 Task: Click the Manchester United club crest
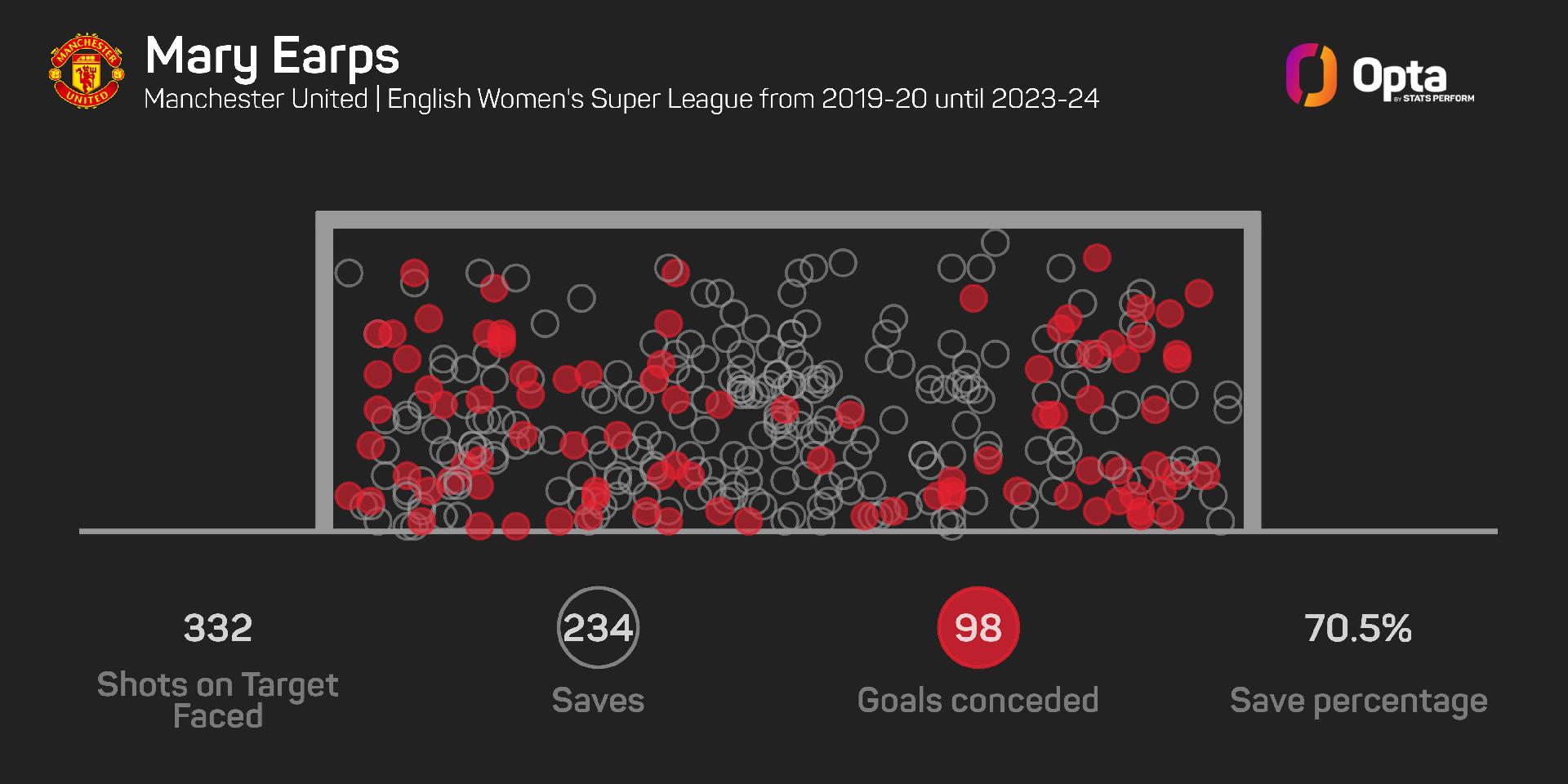(87, 70)
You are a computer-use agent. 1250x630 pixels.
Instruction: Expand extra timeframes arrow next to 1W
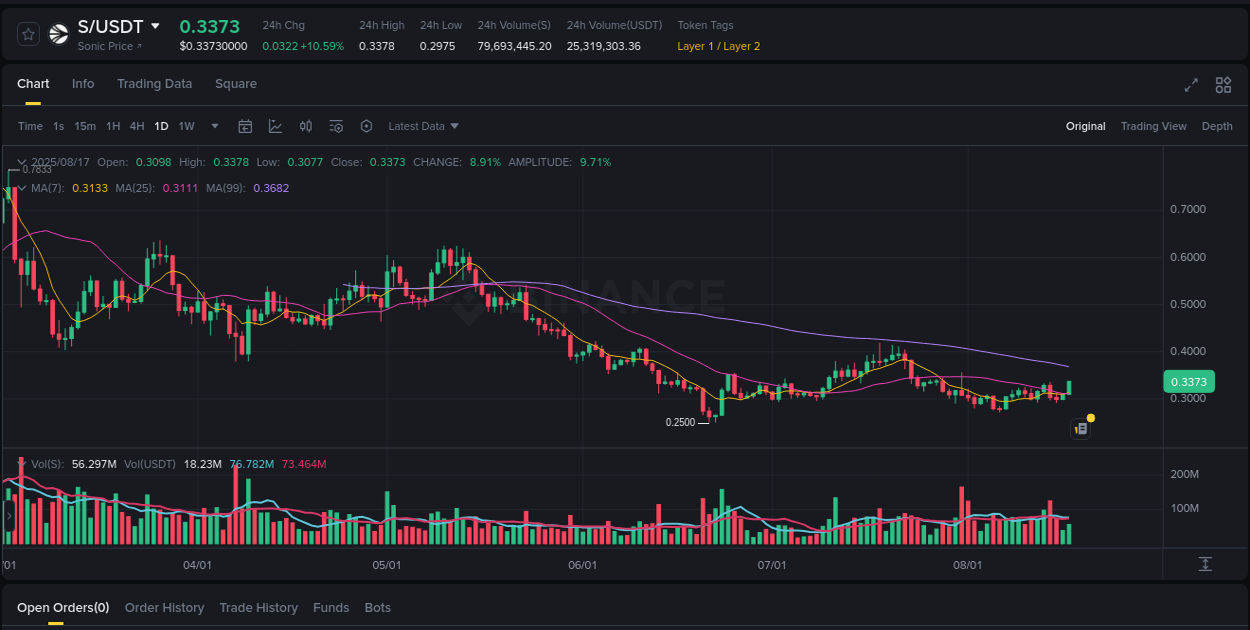click(214, 126)
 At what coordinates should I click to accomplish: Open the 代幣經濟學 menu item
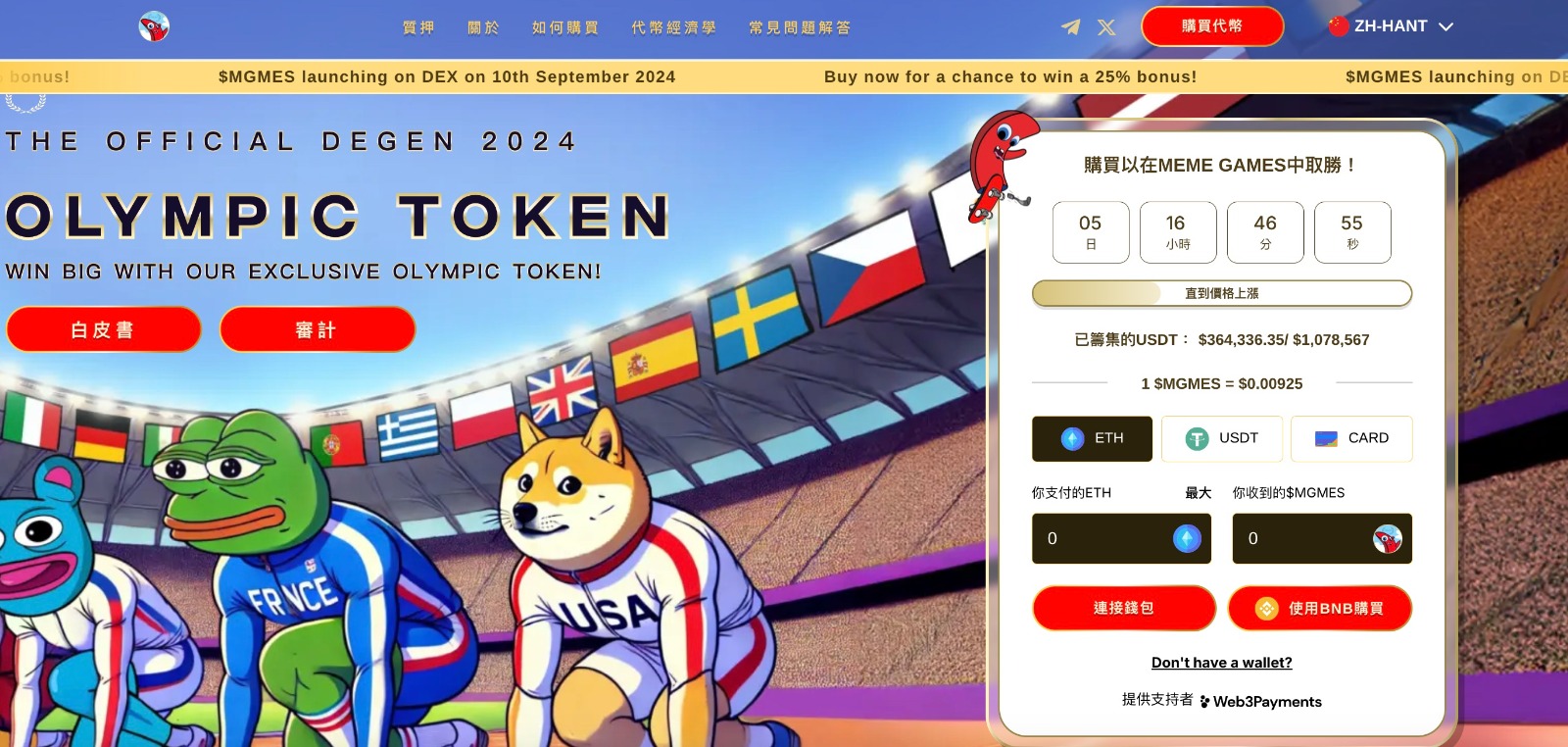click(674, 27)
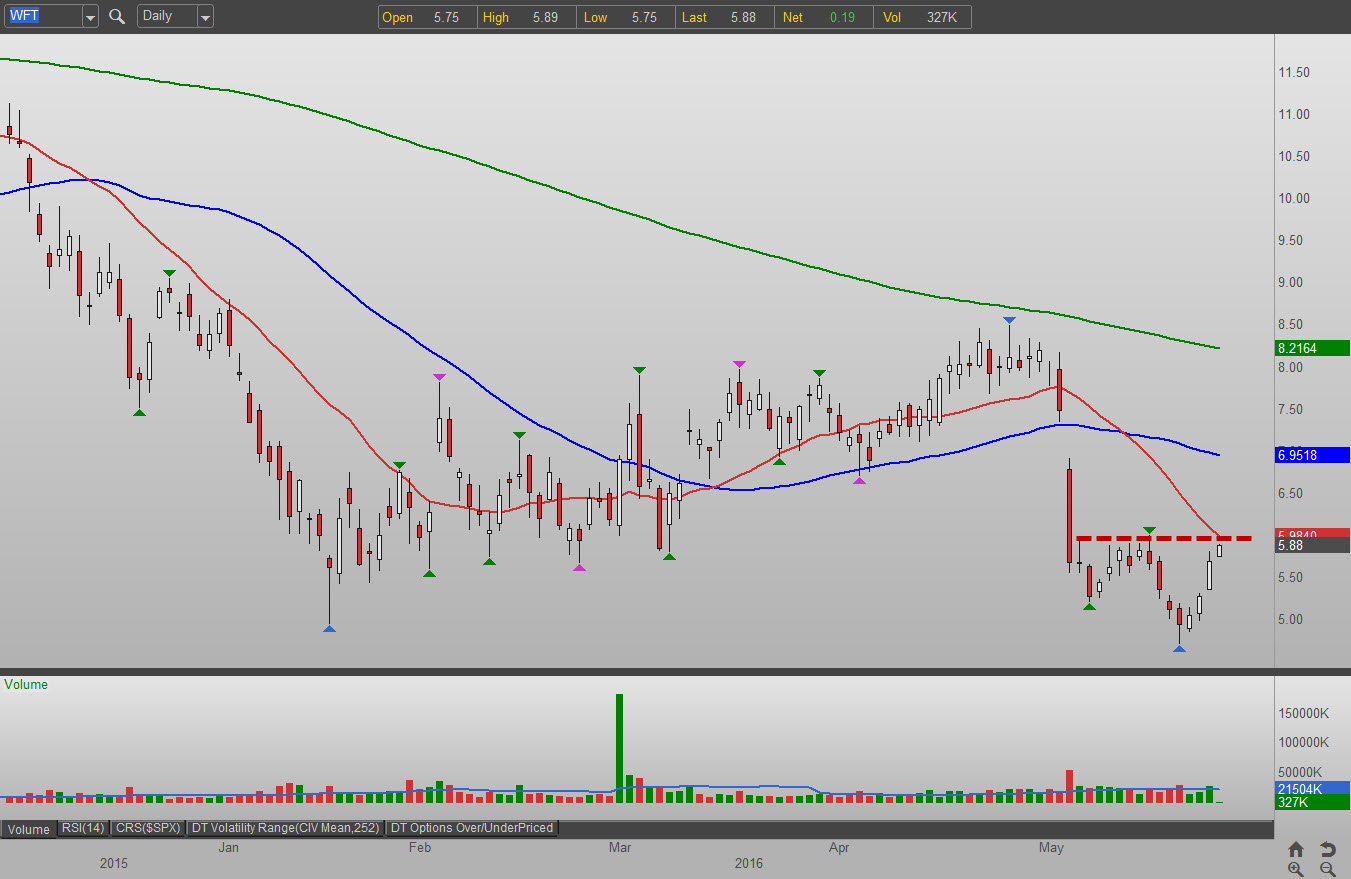The image size is (1351, 879).
Task: Zoom in using plus magnifier icon
Action: click(x=1296, y=869)
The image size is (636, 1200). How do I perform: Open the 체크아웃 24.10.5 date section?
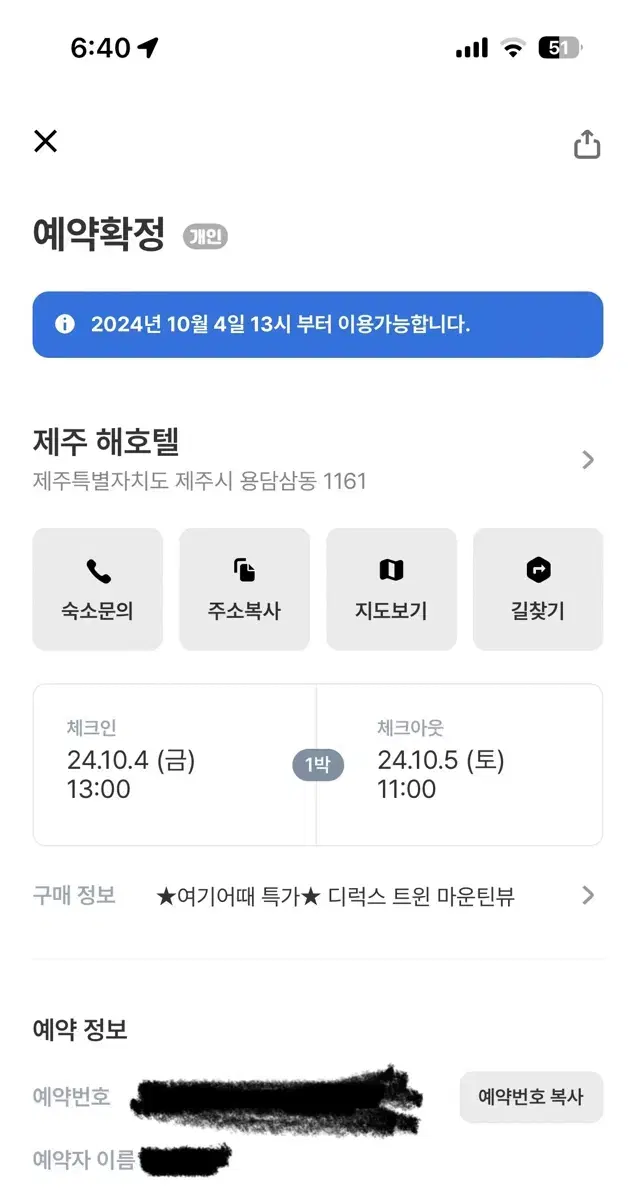[460, 765]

**PROBLEM:** Set every record down exactly, omitting pictures.

**SOLUTION TO THIS EXERCISE:**
 Task: Click the Manchester United club crest
(87, 70)
You are a computer-use agent. 1250x630 pixels.
Instruction: Expand extra timeframes arrow next to 1W
click(214, 126)
 At what coordinates should I click to accomplish: Open the 代幣經濟學 menu item
click(674, 27)
The image size is (1351, 879).
Task: Zoom in using plus magnifier icon
Action: click(x=1296, y=869)
The image size is (636, 1200). How do I perform: Open the 체크아웃 24.10.5 date section?
[460, 765]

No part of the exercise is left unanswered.